About this exercise:
Please restate the records that follow exactly, skipping their images.

Dataset records:

----

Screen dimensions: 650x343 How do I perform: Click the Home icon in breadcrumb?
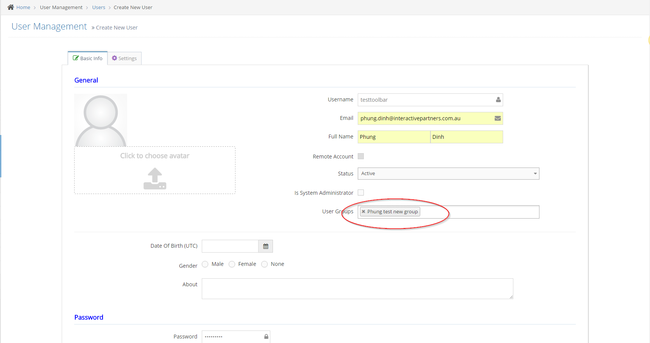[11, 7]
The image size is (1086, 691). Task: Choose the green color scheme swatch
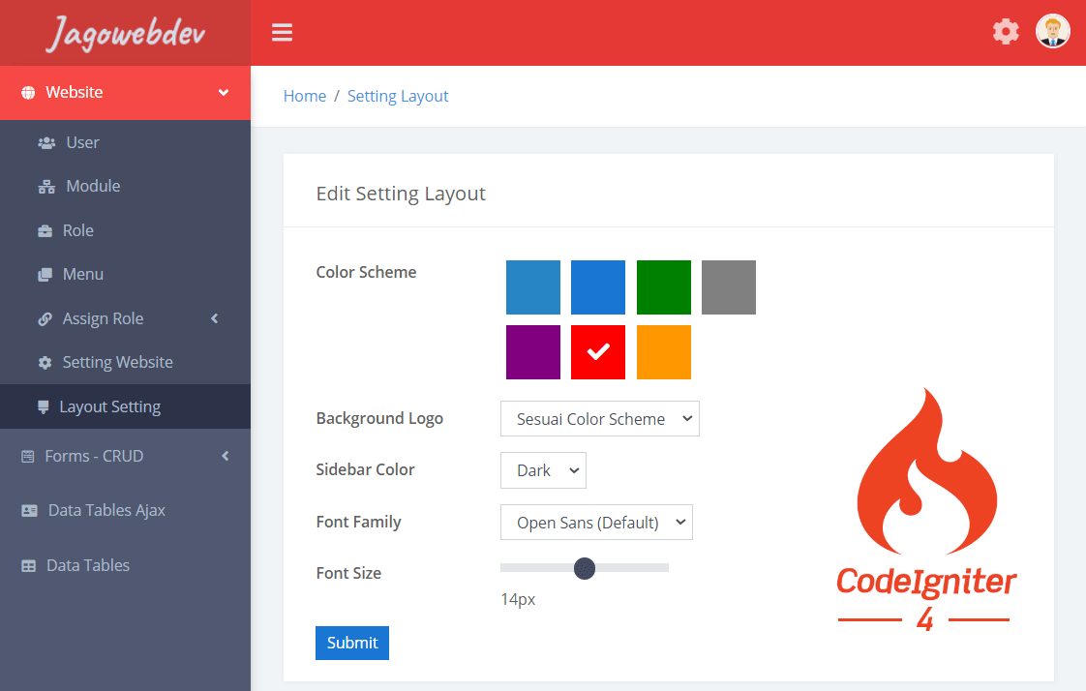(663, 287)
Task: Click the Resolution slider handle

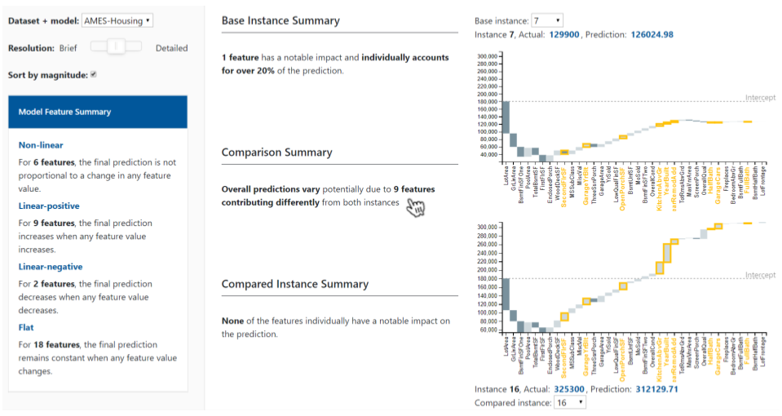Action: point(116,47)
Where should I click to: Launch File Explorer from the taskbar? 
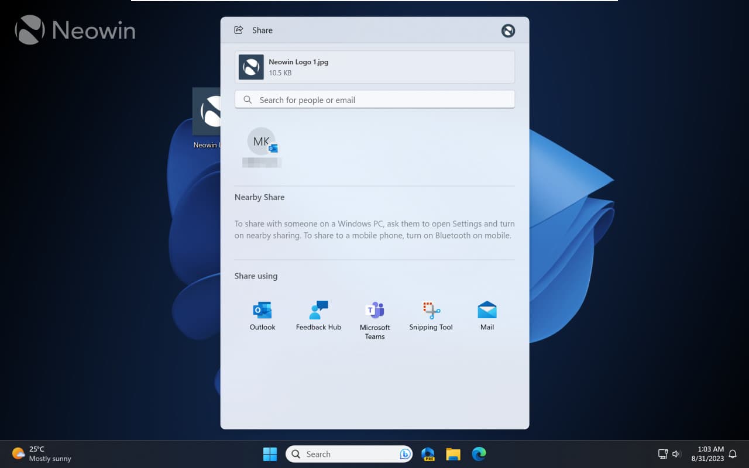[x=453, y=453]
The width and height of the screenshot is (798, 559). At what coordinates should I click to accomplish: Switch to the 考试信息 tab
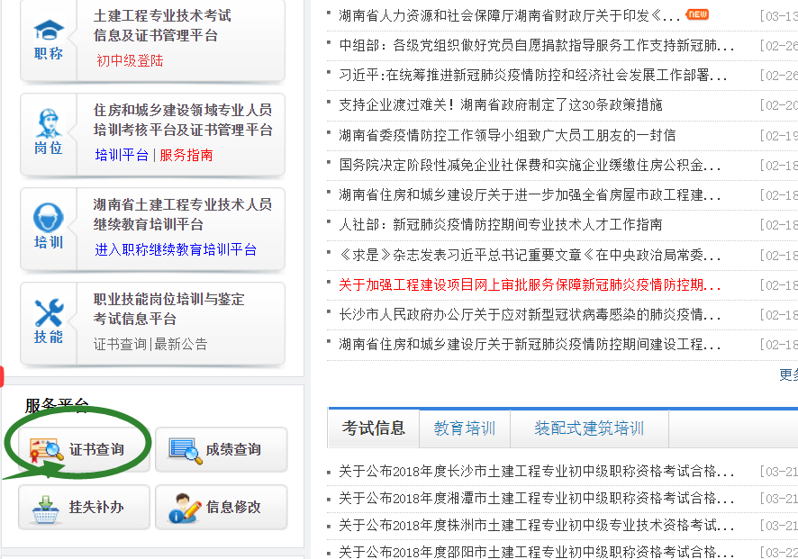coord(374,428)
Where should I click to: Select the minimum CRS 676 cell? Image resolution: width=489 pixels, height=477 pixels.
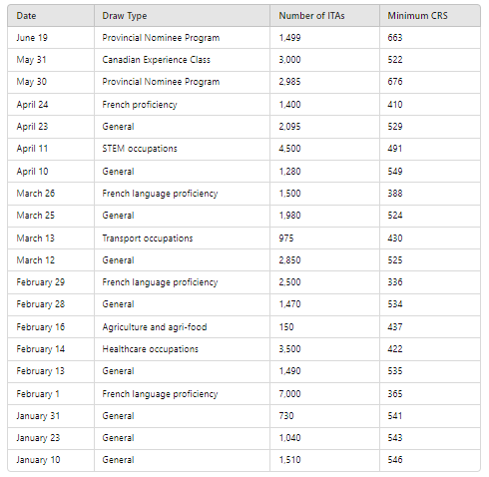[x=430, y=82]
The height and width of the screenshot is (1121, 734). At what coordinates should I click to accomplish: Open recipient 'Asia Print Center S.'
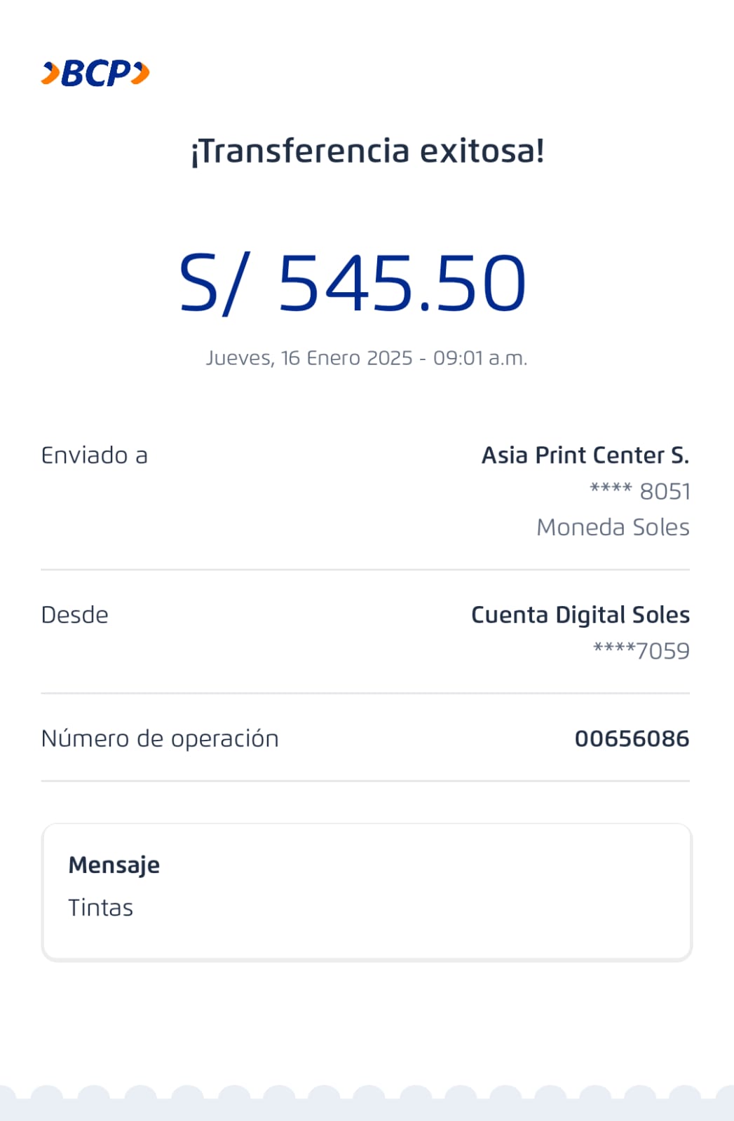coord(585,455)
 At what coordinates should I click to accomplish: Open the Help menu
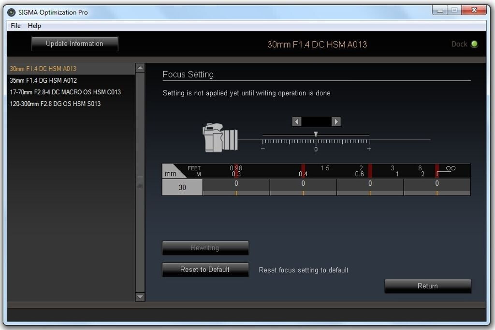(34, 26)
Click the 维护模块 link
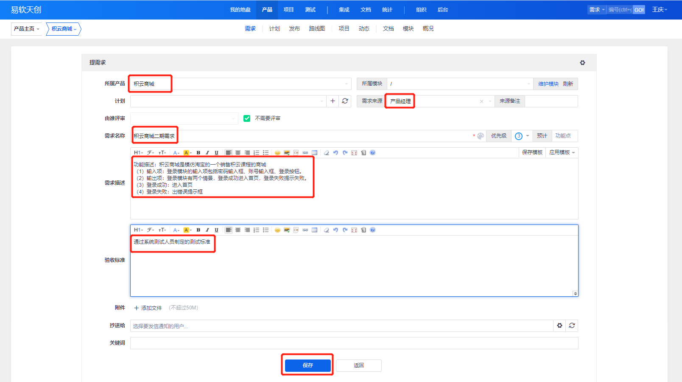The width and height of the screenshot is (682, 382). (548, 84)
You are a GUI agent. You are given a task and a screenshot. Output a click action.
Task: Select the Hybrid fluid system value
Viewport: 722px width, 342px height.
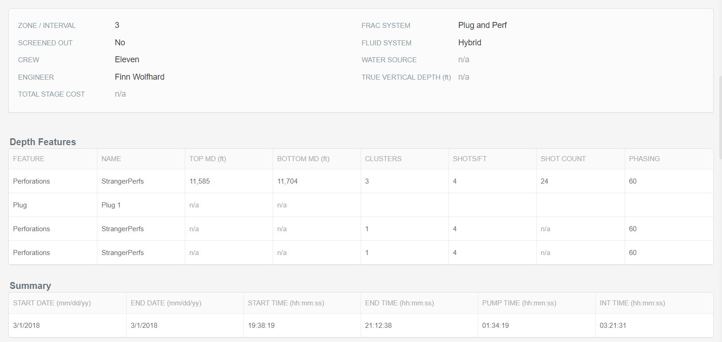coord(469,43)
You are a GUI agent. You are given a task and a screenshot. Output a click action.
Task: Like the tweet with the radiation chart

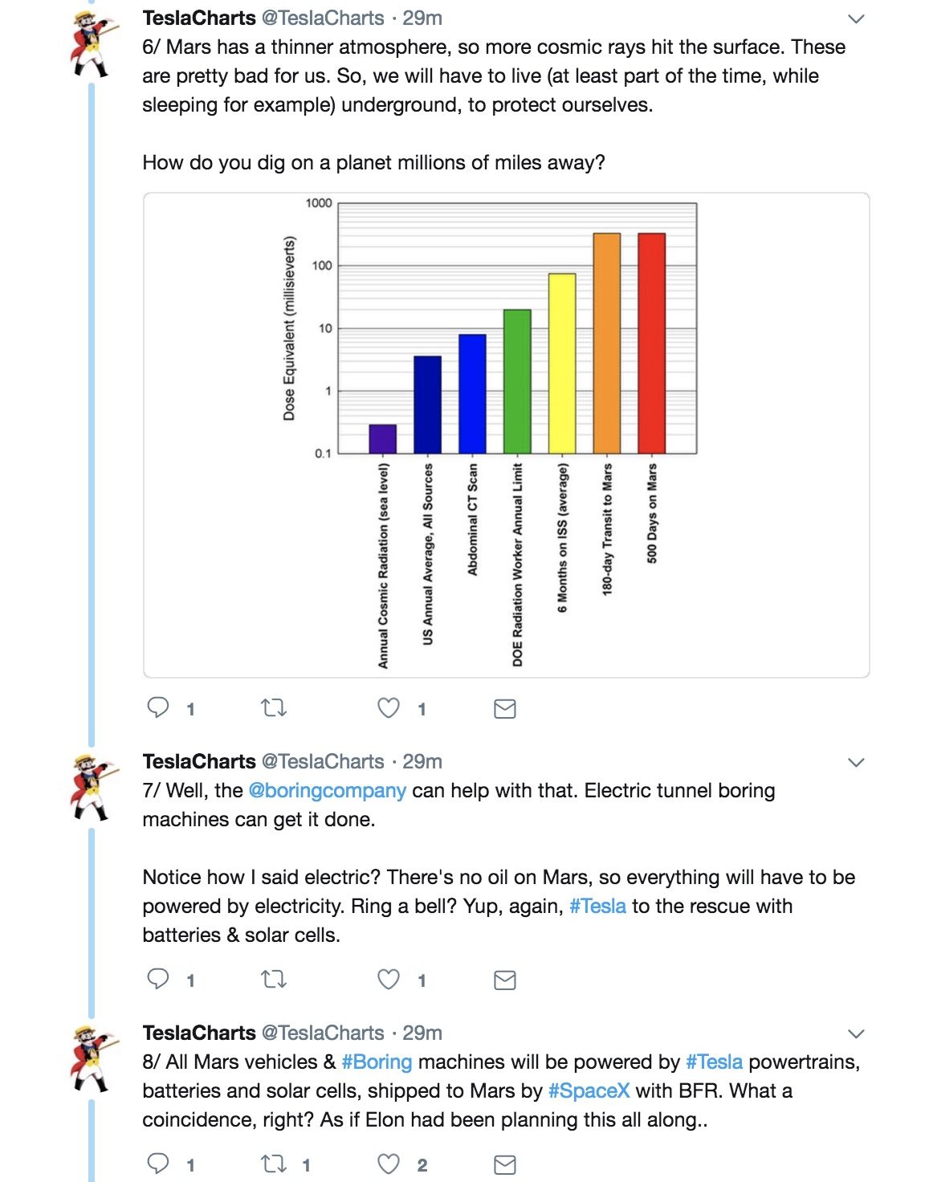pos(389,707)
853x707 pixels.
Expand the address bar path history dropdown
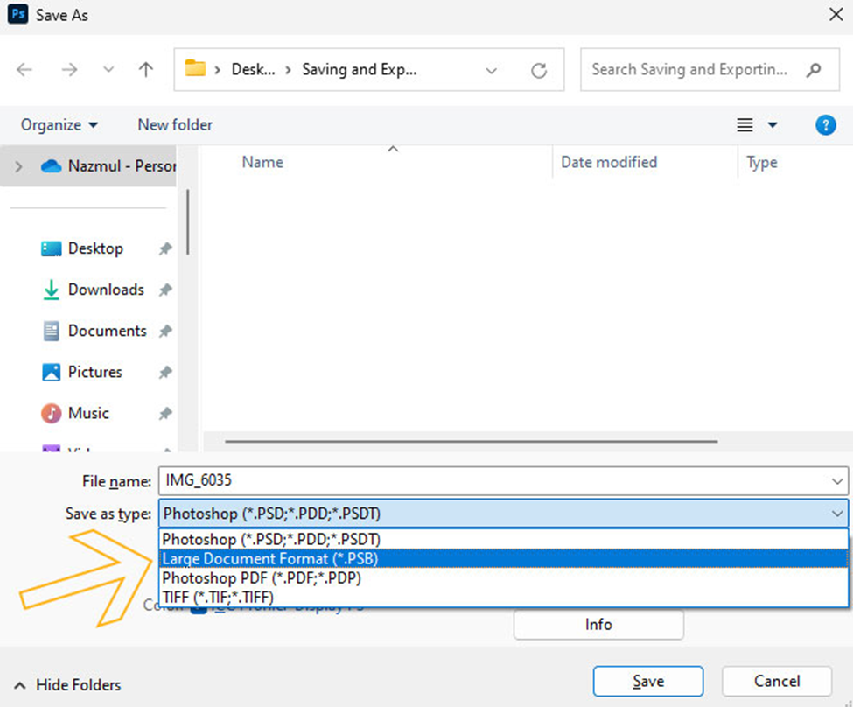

----

Answer to this task:
Screen dimensions: 650x343 How do I perform: Click the Home icon in breadcrumb?
[11, 7]
The image size is (1086, 691). Task: Choose the green color scheme swatch
(663, 287)
Task: Click the Resolution slider handle

Action: point(116,47)
Where should I click to: Launch File Explorer from the taskbar? 
[x=453, y=453]
The width and height of the screenshot is (798, 559). At what coordinates should I click to accomplish: Switch to the 考试信息 tab
coord(374,428)
Where should I click to: Select the minimum CRS 676 cell? Image resolution: width=489 pixels, height=477 pixels.
[x=430, y=82]
The height and width of the screenshot is (1121, 734). At what coordinates should I click to accomplish: Open recipient 'Asia Print Center S.'
coord(585,455)
 At what coordinates should I click to accomplish: Open the Help menu
(34, 26)
Click the 维护模块 link
The width and height of the screenshot is (682, 382). (548, 84)
You are a GUI agent. You are given a task and a screenshot. Output a click action.
Task: Select the Hybrid fluid system value
Viewport: 722px width, 342px height.
coord(469,43)
You are a GUI agent. You are given a task and a screenshot. Output a click action.
Task: Like the tweet with the radiation chart

pos(389,707)
853x707 pixels.
Expand the address bar path history dropdown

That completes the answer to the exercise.